# GIVEN REQUEST
Copy the part of the listing that opens with the line containing "1291x679 pixels." and closes with the line containing "This screenshot has width=1194, height=631.", substituting "chainring" for "chainwheel" and leaving everything else unchanged.

▼▼▼

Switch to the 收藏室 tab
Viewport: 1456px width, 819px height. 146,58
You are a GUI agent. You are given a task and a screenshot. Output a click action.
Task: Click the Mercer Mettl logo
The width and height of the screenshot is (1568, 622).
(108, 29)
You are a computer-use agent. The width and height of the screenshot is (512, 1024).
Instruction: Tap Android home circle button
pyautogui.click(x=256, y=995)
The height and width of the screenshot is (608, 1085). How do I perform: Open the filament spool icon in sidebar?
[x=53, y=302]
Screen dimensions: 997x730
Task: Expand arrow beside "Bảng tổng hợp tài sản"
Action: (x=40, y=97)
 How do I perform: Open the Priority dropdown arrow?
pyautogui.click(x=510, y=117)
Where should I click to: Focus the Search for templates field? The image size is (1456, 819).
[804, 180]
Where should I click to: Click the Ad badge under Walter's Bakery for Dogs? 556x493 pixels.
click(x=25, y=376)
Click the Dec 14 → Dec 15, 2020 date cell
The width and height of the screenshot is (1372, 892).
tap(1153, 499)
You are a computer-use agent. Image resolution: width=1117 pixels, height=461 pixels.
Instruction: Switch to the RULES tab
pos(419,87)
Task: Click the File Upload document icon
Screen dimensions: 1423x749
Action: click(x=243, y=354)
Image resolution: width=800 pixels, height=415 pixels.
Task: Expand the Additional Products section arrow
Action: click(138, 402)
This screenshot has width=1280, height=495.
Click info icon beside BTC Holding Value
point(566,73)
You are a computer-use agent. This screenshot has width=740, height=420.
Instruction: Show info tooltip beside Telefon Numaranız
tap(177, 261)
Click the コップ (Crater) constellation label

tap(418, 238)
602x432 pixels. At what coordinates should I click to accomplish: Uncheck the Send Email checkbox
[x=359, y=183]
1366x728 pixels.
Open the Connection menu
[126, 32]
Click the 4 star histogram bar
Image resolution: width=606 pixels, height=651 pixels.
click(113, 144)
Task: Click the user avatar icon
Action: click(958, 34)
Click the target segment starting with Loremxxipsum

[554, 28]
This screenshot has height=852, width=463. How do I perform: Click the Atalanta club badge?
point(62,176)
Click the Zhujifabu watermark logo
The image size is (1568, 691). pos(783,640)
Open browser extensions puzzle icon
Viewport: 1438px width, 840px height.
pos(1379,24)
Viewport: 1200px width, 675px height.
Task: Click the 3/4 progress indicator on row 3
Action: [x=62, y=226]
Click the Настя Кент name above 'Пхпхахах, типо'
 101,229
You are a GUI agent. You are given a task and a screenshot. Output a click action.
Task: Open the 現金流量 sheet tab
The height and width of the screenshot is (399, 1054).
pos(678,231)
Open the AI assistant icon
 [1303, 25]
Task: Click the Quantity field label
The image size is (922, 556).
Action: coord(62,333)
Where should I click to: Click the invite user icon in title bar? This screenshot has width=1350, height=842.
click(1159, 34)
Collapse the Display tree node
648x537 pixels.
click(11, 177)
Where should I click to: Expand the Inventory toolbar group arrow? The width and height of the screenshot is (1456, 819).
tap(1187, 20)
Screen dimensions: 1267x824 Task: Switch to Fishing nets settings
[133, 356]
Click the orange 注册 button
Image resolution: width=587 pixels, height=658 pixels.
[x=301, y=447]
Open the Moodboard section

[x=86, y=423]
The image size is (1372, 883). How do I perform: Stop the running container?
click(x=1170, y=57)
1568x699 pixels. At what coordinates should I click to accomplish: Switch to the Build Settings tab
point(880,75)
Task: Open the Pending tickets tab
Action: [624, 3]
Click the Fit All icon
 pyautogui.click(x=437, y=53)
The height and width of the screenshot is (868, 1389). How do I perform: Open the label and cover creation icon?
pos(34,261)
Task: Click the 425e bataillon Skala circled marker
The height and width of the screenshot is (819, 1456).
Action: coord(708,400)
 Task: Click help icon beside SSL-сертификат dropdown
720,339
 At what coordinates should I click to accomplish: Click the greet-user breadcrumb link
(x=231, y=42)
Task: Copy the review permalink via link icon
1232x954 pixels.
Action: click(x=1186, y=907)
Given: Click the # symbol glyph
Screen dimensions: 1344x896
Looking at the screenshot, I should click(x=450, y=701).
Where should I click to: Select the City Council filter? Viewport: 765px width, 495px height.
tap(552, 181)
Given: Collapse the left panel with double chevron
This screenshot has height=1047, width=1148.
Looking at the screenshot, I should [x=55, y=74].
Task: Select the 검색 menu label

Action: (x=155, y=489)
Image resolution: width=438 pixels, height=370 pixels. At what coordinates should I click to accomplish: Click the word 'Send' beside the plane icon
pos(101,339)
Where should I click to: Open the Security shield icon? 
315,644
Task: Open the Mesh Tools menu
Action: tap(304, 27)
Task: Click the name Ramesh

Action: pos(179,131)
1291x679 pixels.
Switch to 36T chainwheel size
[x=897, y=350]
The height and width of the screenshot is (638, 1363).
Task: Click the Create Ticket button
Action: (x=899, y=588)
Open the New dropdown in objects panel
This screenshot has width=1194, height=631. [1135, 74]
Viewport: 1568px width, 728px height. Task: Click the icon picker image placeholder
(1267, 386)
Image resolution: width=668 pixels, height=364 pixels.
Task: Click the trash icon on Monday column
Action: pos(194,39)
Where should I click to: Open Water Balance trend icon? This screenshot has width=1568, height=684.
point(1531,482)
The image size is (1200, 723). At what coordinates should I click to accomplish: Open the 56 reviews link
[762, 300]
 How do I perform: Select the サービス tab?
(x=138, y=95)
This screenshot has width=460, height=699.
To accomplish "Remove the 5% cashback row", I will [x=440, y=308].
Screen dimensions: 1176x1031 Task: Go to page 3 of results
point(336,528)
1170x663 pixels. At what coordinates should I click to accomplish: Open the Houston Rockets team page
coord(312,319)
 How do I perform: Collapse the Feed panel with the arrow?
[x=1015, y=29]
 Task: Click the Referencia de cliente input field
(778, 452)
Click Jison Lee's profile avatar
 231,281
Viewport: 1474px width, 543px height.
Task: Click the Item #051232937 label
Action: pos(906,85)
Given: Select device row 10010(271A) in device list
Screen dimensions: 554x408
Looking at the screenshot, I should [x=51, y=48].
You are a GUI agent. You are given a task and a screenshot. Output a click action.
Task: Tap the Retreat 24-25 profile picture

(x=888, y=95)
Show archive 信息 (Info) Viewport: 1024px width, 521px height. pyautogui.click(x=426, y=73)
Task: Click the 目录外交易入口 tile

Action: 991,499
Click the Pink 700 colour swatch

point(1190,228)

▲▲▲

# OUTPUT BELOW
1291x679 pixels.
Switch to 36T chainring size
[x=897, y=350]
The height and width of the screenshot is (638, 1363).
Task: Click the Create Ticket button
Action: (x=899, y=588)
Open the New dropdown in objects panel
This screenshot has width=1194, height=631. [1135, 74]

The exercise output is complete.